__LESETEXT__.
☆ ☆ ☆ ☆ ☆
Ex-ÖBAG-Chefin auf der Suche nach Kapitalgebern
Die Zinsen steigen und damit werden auch die Kredite teurer. Vor allem für junge Firmen, die viel Kapital benötigen, etwa weil sie stark expandieren oder viel forschen, ist diese Entwicklung äußerst ungünstig. Ein Ausweg kann Private Equity sein. Mit diesem Beteiligungskapital kaufen sich Geldgeber in Unternehmen ein und sollen so dessen Wachstum sicherstellen.
„International hat Private Equity in Portfolios einen Anteil von rund 25 Prozent, in Europa sind es nur zehn Prozent“, sagt Martha Oberndorfer. Die frühere Chefin der Bundesfinanzierungsagentur (OeBFA) und der staatlichen Beteiligungsgesellschaft ÖBAG ist seit dem Frühjahr Associate Partnerin des auf Private Equity spezialisierten Beratungs- und Beteiligungsunternehmens Venionaire Capital in Wien.
Ihr neuer Chef ist Berthold Baurek-Karlic, der seine berufliche Laufbahn bei Oberndorfer im Investmentbanking begonnen hat. Er war rund sechs Jahre lang in der OeBFA ihr Assistent. Heute besitzt er 53 Prozent der Anteile von Venionaire, das er vor zehn Jahren gegründet hat. „Mit Martha Oberndorfer wollen wir noch mehr Investoren an Bord holen“, sagt er im KURIER-Gespräch. „Das aktuelle Marktumfeld kommt uns entgegen“, ergänzt die Finanzmarktkennerin.
„In Europa gibt es ein drastisches Problem bei Anschlussfinanzierungen“, so Baurek-Karlic. In den USA seien Pensionskassen die größten Kapitalgeber, das sollte auch in Europa das Ziel sein. Die Politik habe bereits dafür den Weg bereitet, indem sie die Veranlagungen in dem Bereich erleichtert habe. Versicherungen hätten noch Hürden bei der Veranlagung der Kundengelder zu überwinden.
Generell seien jedoch in Österreich immer mehr Beteiligungsfonds aktiv, wobei jener der UNIQA mit mehr als 100 Millionen Euro der größte sei. Er verweist zugleich auf den zehn Milliarden Euro schweren Dachfonds in Deutschland, der nun auf 30 Milliarden aufgestockt werden soll. „In Österreich steht ein solcher Fonds geduldig im Regierungsprogramm“, ärgert er sich. Und Institutionen wie die Nationalbank würden nationales Kapital nutzen, um international zu investieren. „Das ist absurd.“
Intellektuelles Kapital
Und Oberndorfer ergänzt: „Es gibt ein tolles intellektuelles Kapital in Österreich. Wenn es nicht gelingt, Finanzierungen in Österreich zu bekommen, wandern sie ab oder verkaufen.“
Für Venionaire sind laut Baurek-Karlic derzeit in Wien 15 Mitarbeiter tätig, zudem kann auf einen Pool von rund 200 externen Spezialisten zurückgegriffen werden. „Gerade haben wir unseren Standort in London eröffnet.“ Dort seien bereits Investments von 40 Millionen Euro abgewickelt worden. In den vergangenen zehn Jahren habe das Transaktionsvolumen insgesamt fast zwei Milliarden Euro betragen. Aktuell sei man in 11 Unternehmen investiert. „Wir konzentrieren uns auf wenige, dafür intensiv“, sagt Baurek-Karlic. Mehr als 15 sollen es nie sein.
☆ ☆ ☆ ☆ ☆
__AUFGABE__. Schreiben Sie bitte aus dem Artikel über Private Equity alles von „Ihr neuer Chef“ bis einschließlich „ergänzt die Finanzmarktkennerin.“ wortgetreu ab.

__DATENAUSZÜGE__.
☆ ☆ ☆ ☆ ☆
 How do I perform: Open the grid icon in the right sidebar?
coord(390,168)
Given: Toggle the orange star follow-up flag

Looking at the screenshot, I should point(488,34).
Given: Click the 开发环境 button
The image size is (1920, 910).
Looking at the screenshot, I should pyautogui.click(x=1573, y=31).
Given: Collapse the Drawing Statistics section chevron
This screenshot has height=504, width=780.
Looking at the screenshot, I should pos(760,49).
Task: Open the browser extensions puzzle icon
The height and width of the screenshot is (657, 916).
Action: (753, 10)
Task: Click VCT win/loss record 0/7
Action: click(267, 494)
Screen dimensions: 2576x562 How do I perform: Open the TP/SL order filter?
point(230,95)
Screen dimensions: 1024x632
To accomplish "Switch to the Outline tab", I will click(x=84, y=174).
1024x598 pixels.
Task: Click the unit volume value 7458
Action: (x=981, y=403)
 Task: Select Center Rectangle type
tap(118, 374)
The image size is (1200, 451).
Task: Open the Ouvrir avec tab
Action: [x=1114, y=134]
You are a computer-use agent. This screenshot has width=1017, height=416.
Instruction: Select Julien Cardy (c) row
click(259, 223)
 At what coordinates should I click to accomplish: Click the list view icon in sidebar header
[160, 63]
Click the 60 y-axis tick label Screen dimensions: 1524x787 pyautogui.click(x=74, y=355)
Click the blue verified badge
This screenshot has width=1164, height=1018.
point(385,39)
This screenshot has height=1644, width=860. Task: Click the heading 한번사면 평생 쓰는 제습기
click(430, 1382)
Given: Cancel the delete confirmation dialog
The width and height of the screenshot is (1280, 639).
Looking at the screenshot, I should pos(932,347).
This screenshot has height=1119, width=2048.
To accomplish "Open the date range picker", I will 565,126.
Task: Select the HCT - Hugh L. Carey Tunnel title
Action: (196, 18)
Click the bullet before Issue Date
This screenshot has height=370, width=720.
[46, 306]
☆ ☆ ☆ ☆ ☆
__ERGEBNIS__.
Ihr neuer Chef ist Berthold Baurek-Karlic, der seine berufliche Laufbahn bei Oberndorfer im Investmentbanking begonnen hat. Er war rund sechs Jahre lang in der OeBFA ihr Assistent. Heute besitzt er 53 Prozent der Anteile von Venionaire, das er vor zehn Jahren gegründet hat. „Mit Martha Oberndorfer wollen wir noch mehr Investoren an Bord holen“, sagt er im KURIER-Gespräch. „Das aktuelle Marktumfeld kommt uns entgegen“, ergänzt die Finanzmarktkennerin.